Published April 30, 2024 | Version v1.0
Model Open

LDA-Mallet topic model for Spanish Tender titles from Procurement metadata

  • 1. ROR icon Universidad Carlos III de Madrid

Description

This model consists of an LDA-Mallet topic model trained on a subset of Spanish tender titles identified as such using a language detection tool applied to the Spanish Procurement metadata dataset. The dataset was gathered through web crawling of the Spanish government’s “Plataforma de contratación del sector público”.

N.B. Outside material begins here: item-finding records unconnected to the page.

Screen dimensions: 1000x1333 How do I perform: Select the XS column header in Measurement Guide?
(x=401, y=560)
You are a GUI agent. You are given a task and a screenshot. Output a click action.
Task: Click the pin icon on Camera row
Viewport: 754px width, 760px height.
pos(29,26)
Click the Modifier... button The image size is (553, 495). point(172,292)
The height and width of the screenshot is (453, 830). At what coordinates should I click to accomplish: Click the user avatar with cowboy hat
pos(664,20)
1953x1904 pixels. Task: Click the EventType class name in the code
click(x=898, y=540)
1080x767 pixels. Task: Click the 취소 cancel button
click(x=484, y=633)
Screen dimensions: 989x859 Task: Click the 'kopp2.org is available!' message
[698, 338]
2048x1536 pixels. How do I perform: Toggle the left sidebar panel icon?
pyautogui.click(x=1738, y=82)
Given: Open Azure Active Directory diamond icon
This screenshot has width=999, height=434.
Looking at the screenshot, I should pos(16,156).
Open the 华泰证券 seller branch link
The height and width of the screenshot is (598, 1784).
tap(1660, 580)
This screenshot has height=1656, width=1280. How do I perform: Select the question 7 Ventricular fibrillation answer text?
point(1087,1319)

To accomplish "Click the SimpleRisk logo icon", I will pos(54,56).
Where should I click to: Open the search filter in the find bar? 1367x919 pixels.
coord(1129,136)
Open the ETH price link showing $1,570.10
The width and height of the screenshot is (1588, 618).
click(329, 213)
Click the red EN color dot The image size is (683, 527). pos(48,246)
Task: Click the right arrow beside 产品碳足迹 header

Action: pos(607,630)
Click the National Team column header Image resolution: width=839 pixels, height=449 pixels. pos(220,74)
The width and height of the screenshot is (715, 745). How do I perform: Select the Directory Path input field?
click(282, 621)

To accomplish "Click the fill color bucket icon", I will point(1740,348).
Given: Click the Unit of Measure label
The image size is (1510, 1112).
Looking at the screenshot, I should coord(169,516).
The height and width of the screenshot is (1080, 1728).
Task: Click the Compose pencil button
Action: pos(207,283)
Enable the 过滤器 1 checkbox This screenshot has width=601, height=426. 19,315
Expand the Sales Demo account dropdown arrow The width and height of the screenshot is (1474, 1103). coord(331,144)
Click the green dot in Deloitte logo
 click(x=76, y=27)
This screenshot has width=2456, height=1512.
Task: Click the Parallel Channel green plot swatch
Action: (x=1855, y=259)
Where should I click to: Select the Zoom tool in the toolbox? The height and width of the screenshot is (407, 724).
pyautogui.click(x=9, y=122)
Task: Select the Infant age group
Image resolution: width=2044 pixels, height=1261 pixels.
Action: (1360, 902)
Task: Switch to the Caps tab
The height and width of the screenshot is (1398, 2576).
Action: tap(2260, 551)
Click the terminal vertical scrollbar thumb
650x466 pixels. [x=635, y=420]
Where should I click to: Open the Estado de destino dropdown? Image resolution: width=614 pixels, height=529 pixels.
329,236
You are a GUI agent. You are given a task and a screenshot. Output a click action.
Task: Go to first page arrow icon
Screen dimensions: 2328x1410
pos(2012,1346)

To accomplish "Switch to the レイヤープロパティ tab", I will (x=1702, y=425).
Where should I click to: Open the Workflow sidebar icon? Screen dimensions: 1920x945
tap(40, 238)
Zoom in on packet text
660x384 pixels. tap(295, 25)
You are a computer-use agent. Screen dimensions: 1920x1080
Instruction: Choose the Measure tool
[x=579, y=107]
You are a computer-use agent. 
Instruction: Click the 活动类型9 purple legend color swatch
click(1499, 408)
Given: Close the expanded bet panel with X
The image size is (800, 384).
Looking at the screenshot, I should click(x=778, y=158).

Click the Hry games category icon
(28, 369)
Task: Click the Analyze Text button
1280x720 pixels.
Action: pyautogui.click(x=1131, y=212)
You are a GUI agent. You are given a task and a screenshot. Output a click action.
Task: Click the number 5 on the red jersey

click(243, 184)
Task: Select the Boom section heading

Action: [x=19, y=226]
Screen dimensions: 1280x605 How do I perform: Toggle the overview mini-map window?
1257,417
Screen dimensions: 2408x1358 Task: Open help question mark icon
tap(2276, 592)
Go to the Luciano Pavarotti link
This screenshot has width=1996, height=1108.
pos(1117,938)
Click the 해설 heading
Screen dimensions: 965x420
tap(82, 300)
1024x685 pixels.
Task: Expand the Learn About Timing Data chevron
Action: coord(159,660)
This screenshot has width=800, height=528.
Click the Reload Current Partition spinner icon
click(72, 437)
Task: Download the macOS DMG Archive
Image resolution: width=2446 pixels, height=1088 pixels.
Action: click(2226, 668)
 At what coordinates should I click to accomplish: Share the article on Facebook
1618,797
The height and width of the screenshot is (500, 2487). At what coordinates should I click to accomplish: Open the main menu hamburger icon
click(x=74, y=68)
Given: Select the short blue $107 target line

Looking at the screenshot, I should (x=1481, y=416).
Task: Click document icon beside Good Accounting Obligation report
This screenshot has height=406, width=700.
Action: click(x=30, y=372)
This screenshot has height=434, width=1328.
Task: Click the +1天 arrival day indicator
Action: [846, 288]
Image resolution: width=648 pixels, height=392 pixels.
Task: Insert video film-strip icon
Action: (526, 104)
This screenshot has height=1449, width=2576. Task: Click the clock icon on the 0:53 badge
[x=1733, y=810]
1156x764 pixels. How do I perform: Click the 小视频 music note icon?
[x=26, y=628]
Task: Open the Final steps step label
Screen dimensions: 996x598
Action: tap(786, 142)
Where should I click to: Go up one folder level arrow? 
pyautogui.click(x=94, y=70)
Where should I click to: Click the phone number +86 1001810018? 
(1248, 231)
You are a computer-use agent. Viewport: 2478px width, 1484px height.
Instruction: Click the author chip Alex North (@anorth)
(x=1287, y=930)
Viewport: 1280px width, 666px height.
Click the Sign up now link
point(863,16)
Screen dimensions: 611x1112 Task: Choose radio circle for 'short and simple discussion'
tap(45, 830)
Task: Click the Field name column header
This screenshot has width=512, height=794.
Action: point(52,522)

Before modeling, the tender titles underwent lemmatization and stopwords removal, with a filter applied to retain only titles containing more than two words. Inference was subsequently conducted on the processed titles using the trained LDA-Mallet model.

The selection of the number of topics for model training was based on optimizing both coherence (Cv) and dispersion among the identified topics. 

The model is composed of the following folders and files:

  • infer_data: Contains data and outputs related to the inference process.

  • model_data: Stores model-related data and outputs.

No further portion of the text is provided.